(Directive 1) According to the passage on Improved Principal Component Analysis, what cumulative contribution rate do the eigenvalues that are generally taken reach?
(Directive 2) Repeat word for word the part of the passage on Improved Principal Component Analysis that opens with the words containing "Set the data" and closes with "n, j = 1, ⋯ p. 1)".

━━━━━ Text for analysis

Assuming that the input data is a matrix of X_n×p, where n is the number of samples and p is the indicator variable, the main steps of the Improved Principal Component Analysis (IPCA for short) are as follows:

Set the data matrix: (2) $X_{n \times p} = [\begin{matrix} x_{11} & x_{12} & \dots & x_{1 p} \\ x_{21} & x_{22} & \dots & x_{2 p} \\ ⋮ & ⋮ & \dots & ⋮ \\ x_{n 1} & x_{n 2} & \dots & x_{n p} \end{matrix}]$

where x_ij is the j rd value of the i nd sample and i = 1, ⋯ n, j = 1, ⋯ p. 1)

Min-Max normalisation of the X_n×p matrix yields Y_n×p (3) $Y_{n \times p} = [\begin{matrix} y_{11} & y_{12} & \dots & y_{1 p} \\ y_{21} & y_{22} & \dots & y_{2 p} \\ ⋮ & ⋮ & \dots & ⋮ \\ y_{n 1} & y_{n 2} & \dots & y_{n p} \end{matrix}]$

where y_ij = (x_ij − min x_j)/(max x_j − min x_j), i = 1, 2, ⋯n, j = 1, 2, ⋯p 2)

Correlation coefficient matrix R (4) $r_{i j} = \frac{\sum_{k = 1}^{n} (y_{k i} - \bar{y_{i}}) (y_{k j} - \bar{y_{j}})}{\sqrt{\sum_{k = 1}^{n} {(y_{k i} - \bar{y_{i}})}^{2} \sum_{k = 1}^{n} {(y_{k j} - \bar{y_{j}})}^{2}}}$

(5)

R = [\begin{matrix} r_{11} & r_{12} & \dots & r_{1 p} \\ r_{21} & r_{22} & \dots & r_{2 p} \\ ⋮ & ⋮ & \dots & ⋮ \\ r_{n 1} & r_{n 2} & \dots & r_{n p} \end{matrix}]

The eigenvalues of matrix R were calculated and the m eigenvalues λ_i of matrix R were arranged in descending order. 3)

Cumulative contribution of principal components (6) $φ_{k} = \frac{λ_{i}}{\sum_{k = 1}^{p} λ_{k}}, i = 1, 2 \dots p$ (7) $ϕ_{p} = \frac{\sum_{k = 1}^{i} λ_{k}}{\sum_{k = 1}^{p} λ_{k}}, i = 1, 2 \dots p$

Generally, the eigenvalues with a cumulative contribution rate of 85% or more are taken, and λ₁, λ₂, ⋯ λ_m(m ≤ p) is the eigenvalue corresponding to the corresponding m principal components. 4)

Principal component loading (8) $l_{i j} = p (z_{i}, x_{j}) = \sqrt{λ_{i}} e_{i j} (i, j = 1, 2 \dots p)$

where e_ij denotes the j rd component of vector e_i. 5)

━━━━━━━━━━
━━━━━ Dataset entries

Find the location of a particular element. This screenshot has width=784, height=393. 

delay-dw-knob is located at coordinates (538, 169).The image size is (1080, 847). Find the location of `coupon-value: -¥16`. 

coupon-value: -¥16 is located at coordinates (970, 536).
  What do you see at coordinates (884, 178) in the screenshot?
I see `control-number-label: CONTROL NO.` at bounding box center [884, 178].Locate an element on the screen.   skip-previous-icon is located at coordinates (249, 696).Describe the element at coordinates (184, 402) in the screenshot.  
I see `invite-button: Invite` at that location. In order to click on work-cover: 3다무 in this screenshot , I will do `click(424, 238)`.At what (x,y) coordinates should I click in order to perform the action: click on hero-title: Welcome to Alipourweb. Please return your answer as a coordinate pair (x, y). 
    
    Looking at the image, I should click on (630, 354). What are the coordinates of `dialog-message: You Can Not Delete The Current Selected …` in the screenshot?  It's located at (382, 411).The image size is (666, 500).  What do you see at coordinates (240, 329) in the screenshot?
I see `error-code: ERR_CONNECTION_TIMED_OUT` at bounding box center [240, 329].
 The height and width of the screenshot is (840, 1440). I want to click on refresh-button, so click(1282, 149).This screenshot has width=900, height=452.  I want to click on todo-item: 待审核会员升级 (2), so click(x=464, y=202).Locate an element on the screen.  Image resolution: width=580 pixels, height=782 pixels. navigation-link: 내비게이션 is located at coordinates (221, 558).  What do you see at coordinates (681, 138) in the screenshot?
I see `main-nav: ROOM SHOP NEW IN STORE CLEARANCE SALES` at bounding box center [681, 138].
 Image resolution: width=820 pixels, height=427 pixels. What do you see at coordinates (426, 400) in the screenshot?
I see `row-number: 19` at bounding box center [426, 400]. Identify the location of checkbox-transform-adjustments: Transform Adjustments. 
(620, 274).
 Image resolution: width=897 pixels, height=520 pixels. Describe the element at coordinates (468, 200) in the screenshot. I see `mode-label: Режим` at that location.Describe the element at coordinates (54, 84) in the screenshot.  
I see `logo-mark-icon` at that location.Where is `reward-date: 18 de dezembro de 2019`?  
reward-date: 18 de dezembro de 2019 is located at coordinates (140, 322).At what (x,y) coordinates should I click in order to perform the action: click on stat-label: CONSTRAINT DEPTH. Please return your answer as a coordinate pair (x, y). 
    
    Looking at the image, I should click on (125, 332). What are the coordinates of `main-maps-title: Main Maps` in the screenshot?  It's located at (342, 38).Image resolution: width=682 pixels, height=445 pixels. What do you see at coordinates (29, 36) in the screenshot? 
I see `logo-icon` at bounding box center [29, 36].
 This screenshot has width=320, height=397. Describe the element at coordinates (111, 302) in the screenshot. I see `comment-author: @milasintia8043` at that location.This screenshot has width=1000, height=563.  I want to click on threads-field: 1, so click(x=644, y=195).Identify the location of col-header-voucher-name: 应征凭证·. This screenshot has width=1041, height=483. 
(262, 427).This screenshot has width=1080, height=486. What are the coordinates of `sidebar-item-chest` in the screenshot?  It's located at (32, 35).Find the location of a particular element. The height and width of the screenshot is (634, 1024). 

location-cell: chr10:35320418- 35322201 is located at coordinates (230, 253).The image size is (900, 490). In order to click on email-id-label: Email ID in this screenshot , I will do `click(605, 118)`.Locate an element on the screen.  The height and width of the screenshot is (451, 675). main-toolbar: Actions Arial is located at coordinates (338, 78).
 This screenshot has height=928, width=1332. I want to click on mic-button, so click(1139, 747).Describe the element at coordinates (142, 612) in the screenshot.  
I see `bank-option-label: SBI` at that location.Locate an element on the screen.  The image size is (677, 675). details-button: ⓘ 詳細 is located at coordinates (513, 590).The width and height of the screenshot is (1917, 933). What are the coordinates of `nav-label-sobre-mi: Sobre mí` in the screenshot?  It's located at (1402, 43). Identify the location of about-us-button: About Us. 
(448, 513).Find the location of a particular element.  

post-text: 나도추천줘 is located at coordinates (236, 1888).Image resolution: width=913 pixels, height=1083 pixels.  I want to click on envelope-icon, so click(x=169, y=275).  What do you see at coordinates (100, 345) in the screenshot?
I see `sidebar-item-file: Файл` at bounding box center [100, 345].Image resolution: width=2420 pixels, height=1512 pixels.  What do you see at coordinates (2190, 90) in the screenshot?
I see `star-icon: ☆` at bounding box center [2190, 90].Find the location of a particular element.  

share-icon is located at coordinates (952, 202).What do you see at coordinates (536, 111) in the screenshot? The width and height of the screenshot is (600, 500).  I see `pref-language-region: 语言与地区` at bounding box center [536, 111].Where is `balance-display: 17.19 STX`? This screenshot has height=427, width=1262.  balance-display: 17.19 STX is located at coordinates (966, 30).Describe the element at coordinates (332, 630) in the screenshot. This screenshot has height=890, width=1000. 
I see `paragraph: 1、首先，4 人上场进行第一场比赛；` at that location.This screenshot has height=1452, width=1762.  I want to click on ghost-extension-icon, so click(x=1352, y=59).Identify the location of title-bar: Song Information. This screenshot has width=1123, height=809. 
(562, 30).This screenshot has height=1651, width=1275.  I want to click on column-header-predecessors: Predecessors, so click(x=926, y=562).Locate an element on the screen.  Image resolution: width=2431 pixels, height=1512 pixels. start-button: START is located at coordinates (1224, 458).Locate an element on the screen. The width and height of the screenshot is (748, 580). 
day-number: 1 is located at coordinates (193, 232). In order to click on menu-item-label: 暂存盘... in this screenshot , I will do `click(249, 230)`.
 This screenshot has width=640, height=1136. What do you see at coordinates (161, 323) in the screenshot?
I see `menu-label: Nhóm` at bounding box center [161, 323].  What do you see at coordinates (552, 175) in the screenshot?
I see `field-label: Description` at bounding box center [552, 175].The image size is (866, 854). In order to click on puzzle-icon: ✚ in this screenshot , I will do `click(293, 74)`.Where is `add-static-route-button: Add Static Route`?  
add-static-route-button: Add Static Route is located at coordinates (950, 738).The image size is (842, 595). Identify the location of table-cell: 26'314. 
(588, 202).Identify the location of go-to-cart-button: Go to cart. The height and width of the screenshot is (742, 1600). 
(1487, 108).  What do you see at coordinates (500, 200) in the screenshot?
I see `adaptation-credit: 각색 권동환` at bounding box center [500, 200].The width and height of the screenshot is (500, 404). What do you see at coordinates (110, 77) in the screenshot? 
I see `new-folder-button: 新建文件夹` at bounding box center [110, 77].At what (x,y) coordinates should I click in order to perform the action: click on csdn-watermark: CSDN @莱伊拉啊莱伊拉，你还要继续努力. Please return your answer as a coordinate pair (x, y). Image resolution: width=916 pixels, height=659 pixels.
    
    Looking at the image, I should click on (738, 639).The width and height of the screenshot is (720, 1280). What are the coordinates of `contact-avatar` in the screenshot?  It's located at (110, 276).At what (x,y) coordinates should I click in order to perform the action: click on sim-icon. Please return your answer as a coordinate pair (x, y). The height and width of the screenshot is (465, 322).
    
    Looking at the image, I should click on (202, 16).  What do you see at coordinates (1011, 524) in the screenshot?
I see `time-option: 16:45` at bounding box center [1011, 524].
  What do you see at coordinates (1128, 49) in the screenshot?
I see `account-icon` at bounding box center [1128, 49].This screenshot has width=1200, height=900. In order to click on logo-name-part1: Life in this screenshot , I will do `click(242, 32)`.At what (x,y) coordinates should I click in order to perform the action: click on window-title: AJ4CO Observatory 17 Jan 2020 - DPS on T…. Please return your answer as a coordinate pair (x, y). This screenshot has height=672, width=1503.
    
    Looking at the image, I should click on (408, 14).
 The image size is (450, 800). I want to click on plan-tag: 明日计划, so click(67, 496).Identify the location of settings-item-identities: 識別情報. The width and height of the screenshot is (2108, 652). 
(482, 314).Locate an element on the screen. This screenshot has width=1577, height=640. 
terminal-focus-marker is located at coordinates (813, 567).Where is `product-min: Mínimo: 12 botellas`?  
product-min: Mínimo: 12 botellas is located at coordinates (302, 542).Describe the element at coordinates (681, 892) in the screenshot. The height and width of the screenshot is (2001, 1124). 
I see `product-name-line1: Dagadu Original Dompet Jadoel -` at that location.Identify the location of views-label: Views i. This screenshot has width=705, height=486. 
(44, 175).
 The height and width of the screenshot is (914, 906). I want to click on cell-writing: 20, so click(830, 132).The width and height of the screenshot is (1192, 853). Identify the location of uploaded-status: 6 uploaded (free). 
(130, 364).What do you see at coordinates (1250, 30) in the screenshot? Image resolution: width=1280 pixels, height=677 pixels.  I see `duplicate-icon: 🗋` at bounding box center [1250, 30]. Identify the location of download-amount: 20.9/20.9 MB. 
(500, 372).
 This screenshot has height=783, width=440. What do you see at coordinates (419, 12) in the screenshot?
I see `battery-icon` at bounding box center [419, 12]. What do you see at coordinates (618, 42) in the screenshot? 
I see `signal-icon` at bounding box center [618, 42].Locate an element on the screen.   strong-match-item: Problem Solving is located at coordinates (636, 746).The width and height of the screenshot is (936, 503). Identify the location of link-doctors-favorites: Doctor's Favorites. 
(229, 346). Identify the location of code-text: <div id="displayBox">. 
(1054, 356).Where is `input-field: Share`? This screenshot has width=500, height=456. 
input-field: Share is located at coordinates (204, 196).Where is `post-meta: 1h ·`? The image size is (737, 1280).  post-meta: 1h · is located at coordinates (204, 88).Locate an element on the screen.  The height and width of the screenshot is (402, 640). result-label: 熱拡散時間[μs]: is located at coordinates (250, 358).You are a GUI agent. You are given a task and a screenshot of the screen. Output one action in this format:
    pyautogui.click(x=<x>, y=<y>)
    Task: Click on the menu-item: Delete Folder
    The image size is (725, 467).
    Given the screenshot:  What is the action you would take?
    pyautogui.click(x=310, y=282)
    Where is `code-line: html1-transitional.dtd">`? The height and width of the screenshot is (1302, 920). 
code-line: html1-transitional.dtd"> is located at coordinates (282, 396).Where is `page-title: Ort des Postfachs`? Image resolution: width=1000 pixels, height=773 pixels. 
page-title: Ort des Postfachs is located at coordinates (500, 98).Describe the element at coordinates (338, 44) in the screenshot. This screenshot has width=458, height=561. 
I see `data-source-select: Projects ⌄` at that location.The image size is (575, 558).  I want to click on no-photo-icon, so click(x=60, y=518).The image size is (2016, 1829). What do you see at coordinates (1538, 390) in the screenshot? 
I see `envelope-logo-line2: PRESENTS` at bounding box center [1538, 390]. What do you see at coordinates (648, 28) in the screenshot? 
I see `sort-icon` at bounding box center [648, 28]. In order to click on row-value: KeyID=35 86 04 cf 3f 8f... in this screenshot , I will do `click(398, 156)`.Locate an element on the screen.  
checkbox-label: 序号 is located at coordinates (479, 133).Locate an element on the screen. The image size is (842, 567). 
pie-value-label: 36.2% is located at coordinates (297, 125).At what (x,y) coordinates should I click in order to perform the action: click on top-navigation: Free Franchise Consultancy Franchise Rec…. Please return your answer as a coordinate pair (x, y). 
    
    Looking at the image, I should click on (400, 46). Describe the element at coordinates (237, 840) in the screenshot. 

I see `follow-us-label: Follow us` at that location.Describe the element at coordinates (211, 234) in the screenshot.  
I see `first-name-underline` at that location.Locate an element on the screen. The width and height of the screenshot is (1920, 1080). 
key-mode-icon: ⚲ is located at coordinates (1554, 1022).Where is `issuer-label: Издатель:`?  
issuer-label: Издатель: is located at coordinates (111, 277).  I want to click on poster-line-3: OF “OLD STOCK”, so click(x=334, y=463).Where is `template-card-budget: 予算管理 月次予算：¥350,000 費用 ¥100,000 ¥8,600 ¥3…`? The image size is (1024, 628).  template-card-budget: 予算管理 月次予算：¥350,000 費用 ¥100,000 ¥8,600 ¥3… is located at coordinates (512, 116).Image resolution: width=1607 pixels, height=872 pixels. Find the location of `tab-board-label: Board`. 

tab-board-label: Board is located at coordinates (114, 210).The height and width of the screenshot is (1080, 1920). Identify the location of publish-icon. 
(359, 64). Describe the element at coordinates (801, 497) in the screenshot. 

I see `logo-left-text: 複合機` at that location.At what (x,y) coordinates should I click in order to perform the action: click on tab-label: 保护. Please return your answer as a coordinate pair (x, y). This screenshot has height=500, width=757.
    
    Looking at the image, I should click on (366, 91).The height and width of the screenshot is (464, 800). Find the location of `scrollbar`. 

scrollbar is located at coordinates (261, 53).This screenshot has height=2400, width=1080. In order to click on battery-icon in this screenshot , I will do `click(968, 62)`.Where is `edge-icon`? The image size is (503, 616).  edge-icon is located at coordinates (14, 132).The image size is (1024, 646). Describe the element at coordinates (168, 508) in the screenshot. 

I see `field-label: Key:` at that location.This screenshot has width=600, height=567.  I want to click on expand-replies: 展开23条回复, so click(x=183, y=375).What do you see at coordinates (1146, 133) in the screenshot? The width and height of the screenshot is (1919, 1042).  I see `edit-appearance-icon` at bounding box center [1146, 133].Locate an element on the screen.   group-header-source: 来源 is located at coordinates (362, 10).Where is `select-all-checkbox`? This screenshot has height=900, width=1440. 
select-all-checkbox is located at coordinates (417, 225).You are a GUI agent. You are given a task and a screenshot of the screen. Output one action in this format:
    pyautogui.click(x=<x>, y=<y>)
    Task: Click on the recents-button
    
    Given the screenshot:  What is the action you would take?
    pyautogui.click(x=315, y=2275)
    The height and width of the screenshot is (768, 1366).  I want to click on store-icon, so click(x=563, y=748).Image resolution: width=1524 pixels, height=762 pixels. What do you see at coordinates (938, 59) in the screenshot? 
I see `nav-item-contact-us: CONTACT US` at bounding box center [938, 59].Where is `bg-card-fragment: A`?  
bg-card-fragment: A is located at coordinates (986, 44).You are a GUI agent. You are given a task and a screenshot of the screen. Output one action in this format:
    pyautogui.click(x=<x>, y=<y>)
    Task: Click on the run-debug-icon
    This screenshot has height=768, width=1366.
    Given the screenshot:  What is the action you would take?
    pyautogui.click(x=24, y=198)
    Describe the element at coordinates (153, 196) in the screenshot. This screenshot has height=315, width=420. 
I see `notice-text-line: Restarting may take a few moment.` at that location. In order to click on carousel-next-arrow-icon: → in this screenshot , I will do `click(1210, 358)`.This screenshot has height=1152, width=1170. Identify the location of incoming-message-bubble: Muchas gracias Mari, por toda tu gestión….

━━━━━━━━━━

(Final answer 1) 85% or more.

(Final answer 2)
Set the data matrix: (2) $X_{n \times p} = [\begin{matrix} x_{11} & x_{12} & \dots & x_{1 p} \\ x_{21} & x_{22} & \dots & x_{2 p} \\ ⋮ & ⋮ & \dots & ⋮ \\ x_{n 1} & x_{n 2} & \dots & x_{n p} \end{matrix}]$

where x_ij is the j rd value of the i nd sample and i = 1, ⋯ n, j = 1, ⋯ p. 1)